Figure 1

Mll1 expression in mouse retina and its conditional knockout. (A) Diagram of mouse Mll1 coding sequence showing the positions of the catalytic SET domain and the LoxP sites flanking the nuclear localization signals encoded in exons 3-4²⁹. The binding sites for the in situ probe (red solid line) and two pairs of RT-PCR primers (arrows; sequences given in Supplementary Table S1) are indicated. (B) Quantitative RT-PCR analyses of Mll1 mRNA from the indicated postnatal ages using Primer Set 1, presented as fold expression relative to P0 samples, with error bars representing standard error of mean (SEM, n ≥ 3). *p < 0.05 based on one-way ANOVA with Tukey’s multiple comparisons. (C–I) in situ hybridization of Mll1 (red) with DAPI nuclear stain (blue) in retinal cross-sections of wild type (C57BL/6 J) mice at the indicated developmental time points.

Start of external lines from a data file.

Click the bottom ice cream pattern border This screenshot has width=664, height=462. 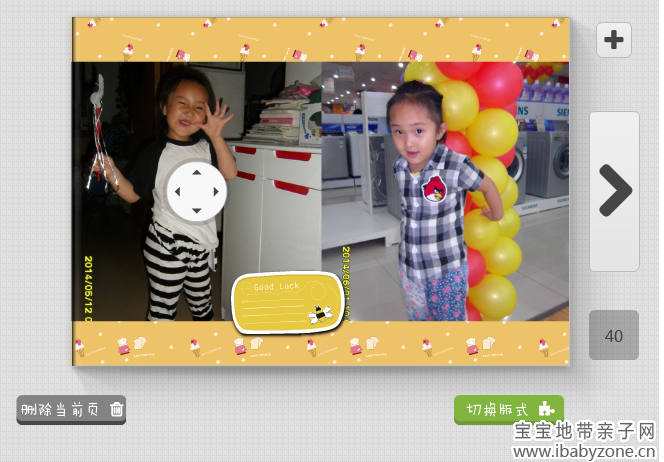pyautogui.click(x=320, y=344)
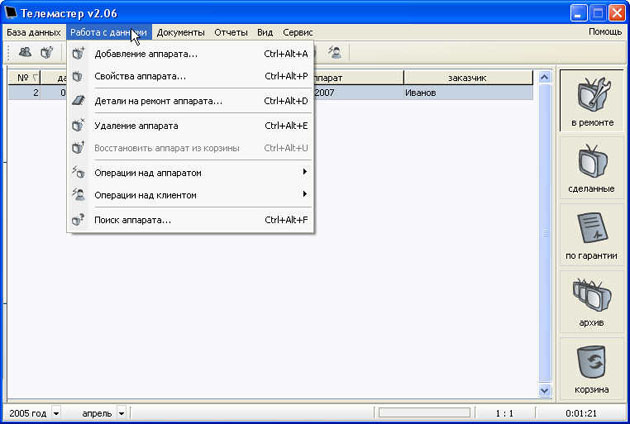Screen dimensions: 630x424
Task: Switch to the 'архив' archive view
Action: coord(592,301)
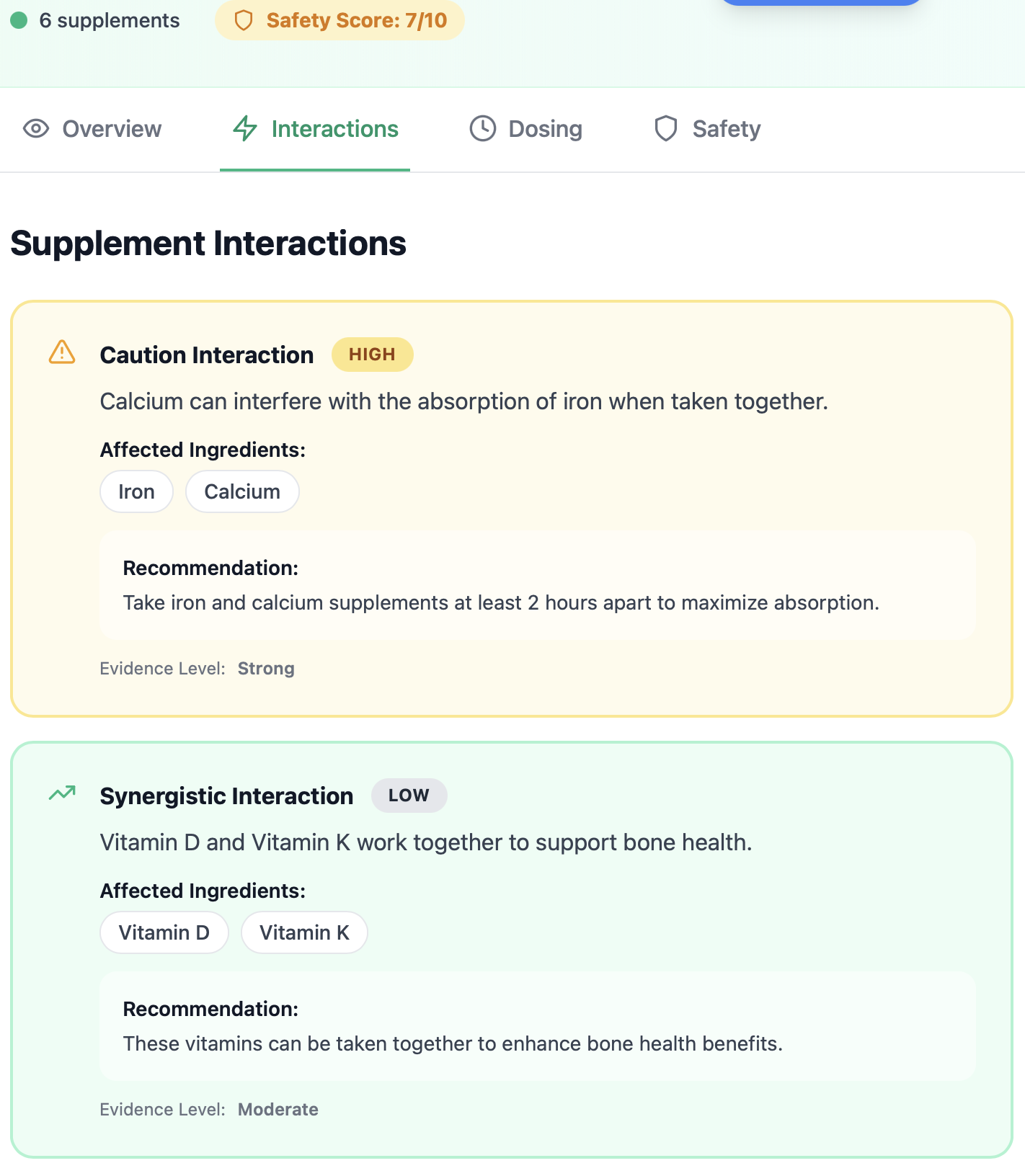Click the eye icon beside Overview
This screenshot has width=1025, height=1176.
[36, 129]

Note that the signal intensity increases in two inner retinal layers at P14 compared to earlier ages. NBL-neuroblast layer; GCL-ganglion cell layer; ONL-outer nuclear layer; INL-inner nuclear layer. Scale bar = 25um for Panels C, D, and E-I. (J) Quantitative RT-PCR analyses of Mll1 mRNA expression using Primer Set 2. The results are presented as fold expression relative to CreNeg littermate samples, with error bars representing SEM (n ≥ 3). *p < 0.05 compared to CreNeg by one-way ANOVA with Tukey’s multiple comparisons. (K,L) In situ hybridization with Mll1 probe on retinal cross-sections of 1-month old CreNeg and Mll1KO mice.